Younger brother Stephan Shay specifically remembers his brother returning to Central Lake as a professional runner to watch him race. That was when Stephan saw how much other athletes and other coaches looked up to Ryan — and they didn’t realize how much Stephan did too.
“When you’re younger you don’t realize how special that is,” Stephan said. “I looked up to him like the others who were excited to see him at the races. I was on the same boat.”
Former East Jordan cross country coach Matt Peterson said that watching Ryan do that at meets like the East Jordan Invitational spoke highly of his character.
“I remember being struck by (Ryan) just leaning against the fence, watching his brother run, and not making a big deal out of himself being there just supporting his brother,” Peterson said.
Peterson now coordinates the Ryan Shay Mile at Charlevoix’s Venetian Festival, which returned for its 13th year this past July. The race attracts professional runners from all over the country.
Stephan said those moments motivated him to perform his best when he knew he would be there. He ended up breaking all of Ryan’s school records at Central Lake but the 1600.
Stephan ran in college at Michigan State (2004-2007) before transferring to BYU in 2008, qualifying for the national championships in both cross country and track. During those years Stephan remembers a time when Ryan’s wife, Alicia Craig, told him how agitated Ryan was that he was running late to see him race at NCAA Regionals.

DATASET SECTION:
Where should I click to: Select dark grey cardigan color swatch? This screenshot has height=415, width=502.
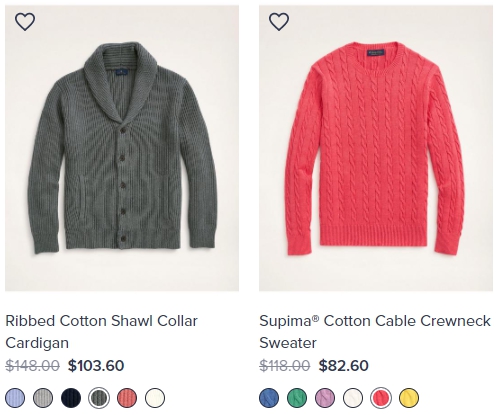pyautogui.click(x=99, y=398)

PROBLEMS TO SOLVE:
a. Please rewrite the part of the Ryan Shay text that opens with the words containing "Stephan said those" and closes with "but the 1600.", swapping "school records" for "program records".
b. Answer these questions from the Ryan Shay text:
(i) Which school did Stephan transfer to in 2008?
(ii) Which year did the Ryan Shay Mile reach when it returned this past July?
(iii) Who coordinates the Ryan Shay Mile?
c. Name every person the Ryan Shay text identifies by name.

RESPONSES BY TASK:
a.
Stephan said those moments motivated him to perform his best when he knew he would be there. He ended up breaking all of Ryan’s program records at Central Lake but the 1600.

b.
(i) BYU
(ii) Its 13th year
(iii) Matt Peterson, the former East Jordan cross country coach

c.
Stephan Shay
Ryan Shay
Matt Peterson
Alicia Craig